Traditionally, an order for security for costs in a Court proceeding had to be satisfied by a cash deposit or a bank guarantee. Such orders could be burdensome and, in some cases, impossible for a claimant to meet, but the claimant’s failure to comply with the orders would cause the proceeding to be stayed and ultimately dismissed.
The provision of security for costs became a little easier for claimants last year. In the landmark decisions of the Victorian Supreme Court in DIF III Global Co-Investment Fund LP & Anor v BBLP LLC & ors  VSC 401 and Australian Property Custodian Holdings Ltd (in liq) (rec and mgr appted) v Pitcher Partners  VSC 399 (the “DIF” and “APCHL” decisions) the Court determined that a Deed of Indemnity provided by an After The Event (“ATE”) insurer directly to a defendant constituted satisfactory security for the defendant’s costs. In both those decisions the ATE insurer provided a Deed of Indemnity under an ATE insurance policy taken out for the plaintiff to insure it in respect to an order for adverse costs. That Deed of Indemnity constituted an irrevocable promise by the ATE insurer to pay to the defendant the amount of any costs order in its favour. (Please see our previous article Landmark decisions pave the way for cash-strapped cases to proceed).

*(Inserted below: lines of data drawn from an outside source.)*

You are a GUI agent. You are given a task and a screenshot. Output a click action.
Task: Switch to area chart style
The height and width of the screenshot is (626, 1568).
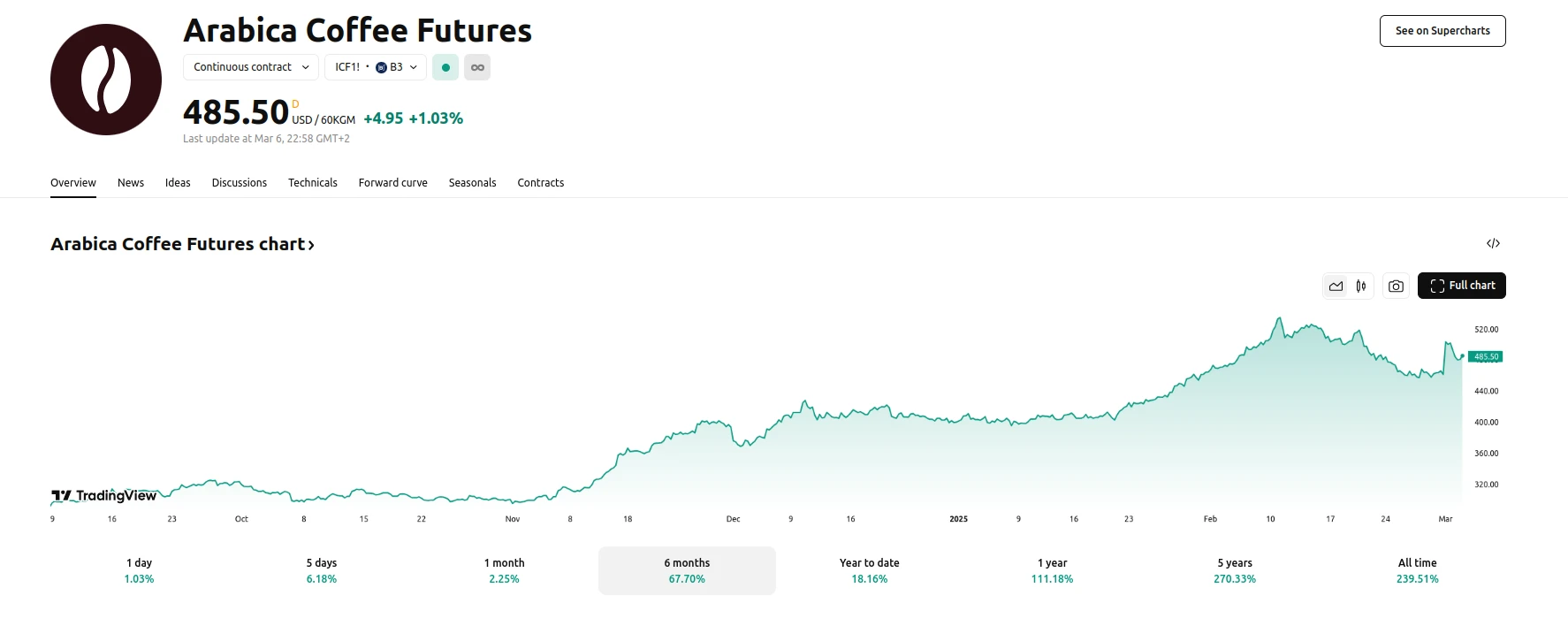[1336, 286]
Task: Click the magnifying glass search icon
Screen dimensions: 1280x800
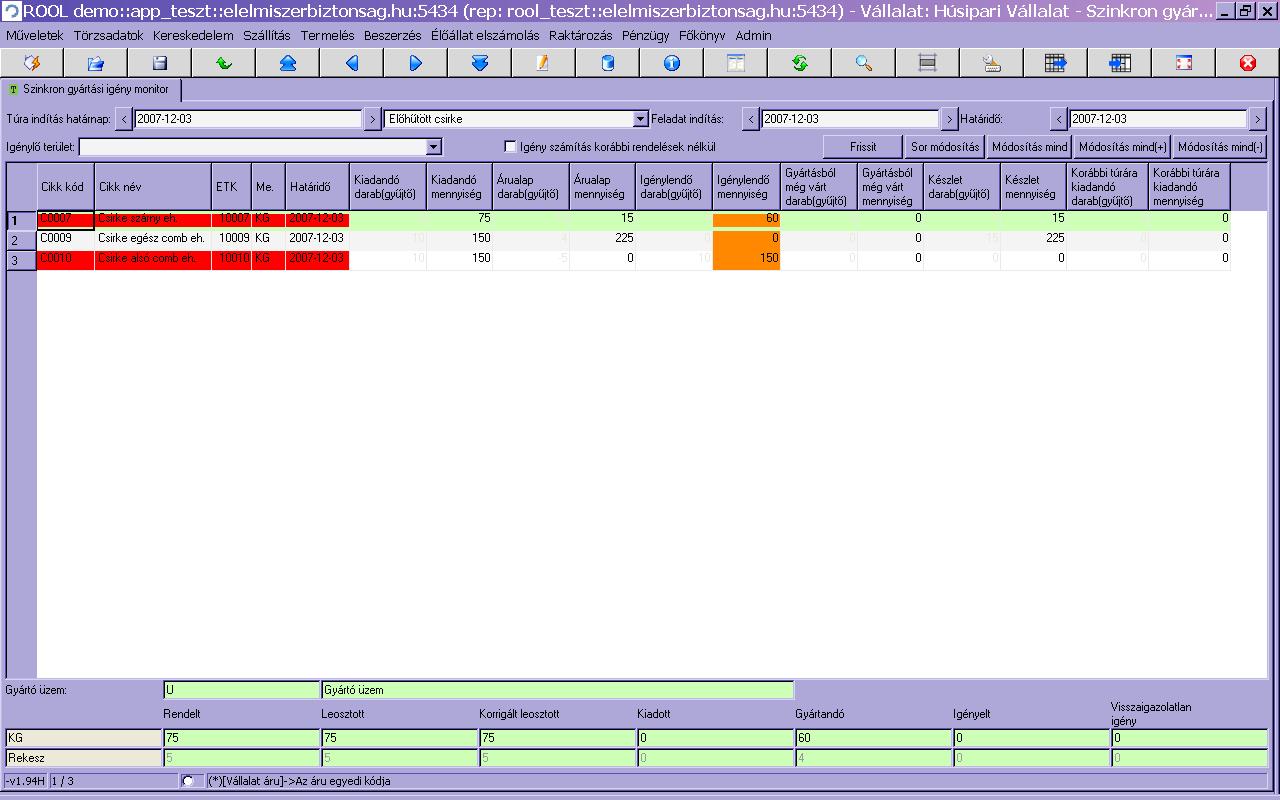Action: click(864, 63)
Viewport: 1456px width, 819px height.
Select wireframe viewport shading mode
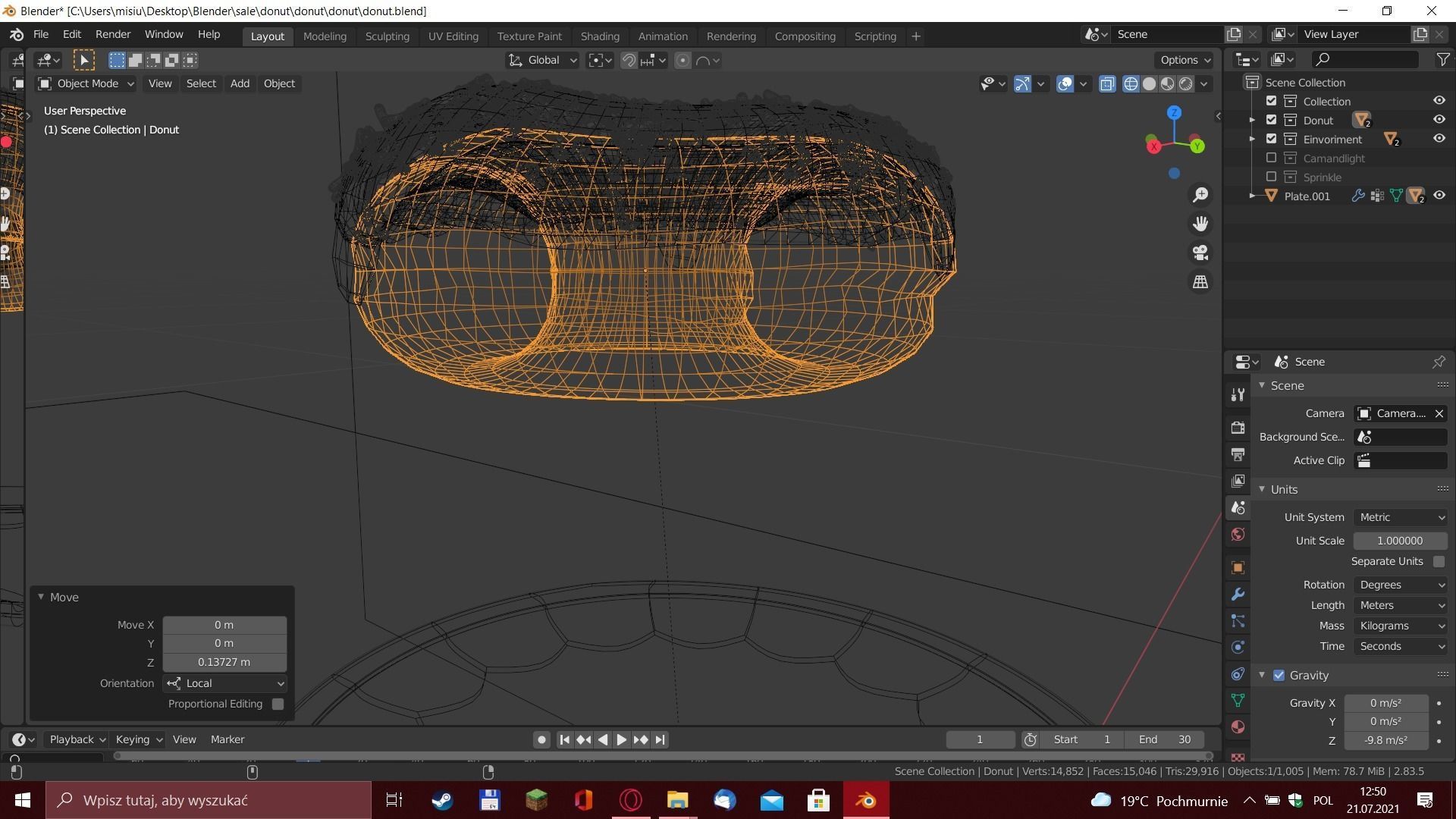tap(1131, 84)
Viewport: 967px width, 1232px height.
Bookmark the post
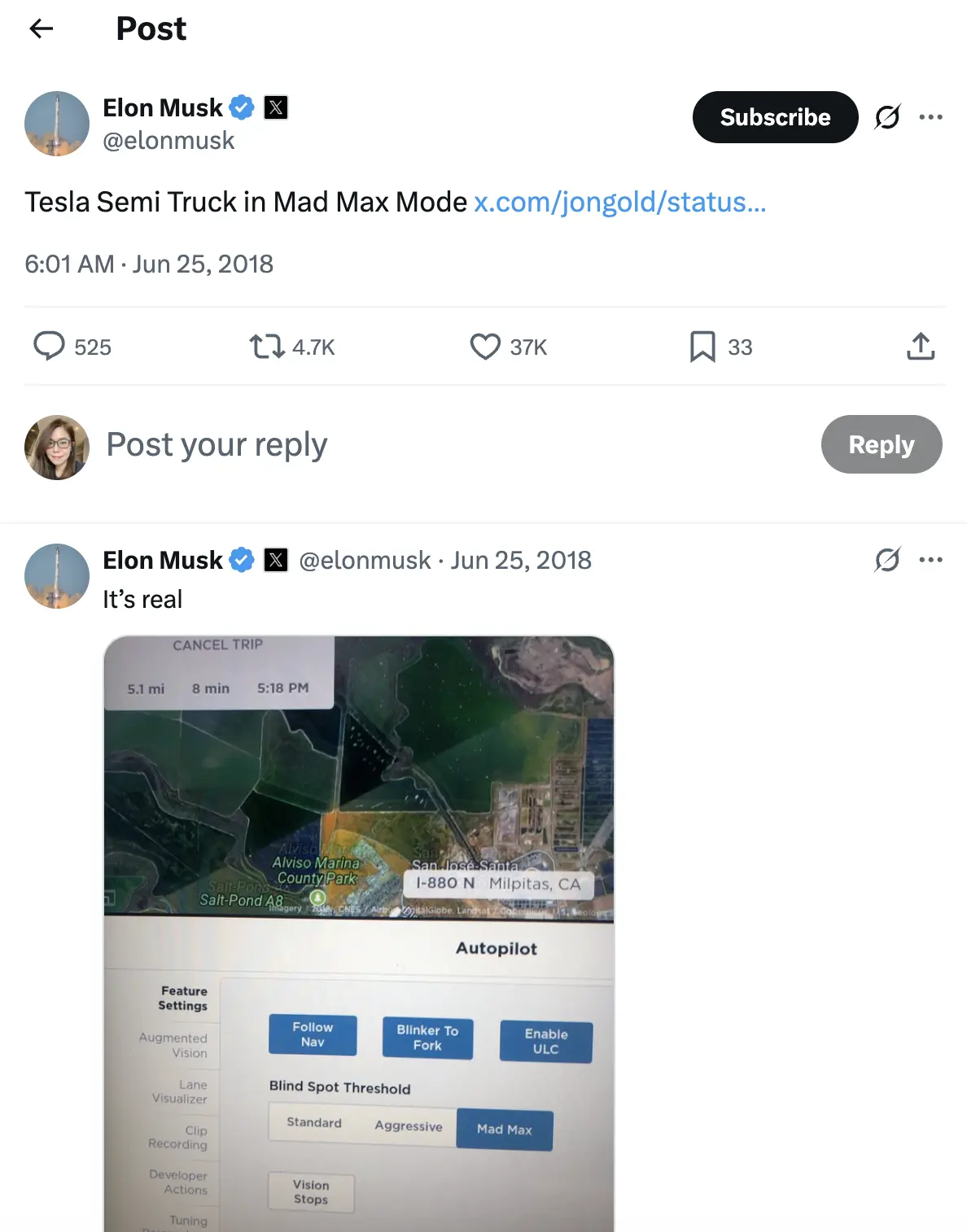702,347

These two judgments paved the way for the use of Deeds of Indemnity as a cost effective and convenient way to satisfy a security for costs order, and offered claimants an alternative to providing security for costs by way of cash or bank guarantee.
However, a recent decision from the Federal Court of Australia* has reinforced the need for plaintiffs to make sure that they don’t try to cut corners with the provision of security for costs. In Petersen Superannuation Fund Pty Ltd v Bank of Queensland Limited  FCA 699, the plaintiff (“Petersen”) attempted to rely solely upon an ATE insurance policy as security for costs without procuring a Deed of Indemnity from the ATE insurer.
The policy in question was obtained on behalf of Petersen by the litigation funder Vannin Capital (“Vannin”) – who are financing Petersen’s suit. The insurer was AmTrust Europe (“AmTrust”). The respondents – Bank of Queensland Ltd (“BOQ”) and DDH Graham Ltd (“DDH”) – contended that the insurance policy was insufficient as security for costs. They argued that appropriate security would be a payment into the Court, bank guarantee, or an appropriately worded unconditional indemnity in their favour from Petersen’s insurer.
It should be noted that, despite the decision in DIF, Petersen and Vannin did not offer to provide an unconditional and irrevocable Deed of Indemnity from AmTrust as security.
The Court was ultimately not persuaded that the AmTrust ATE policy alone provided sufficient security for the respondents’ costs – and outlined a number of reasons for that conclusion.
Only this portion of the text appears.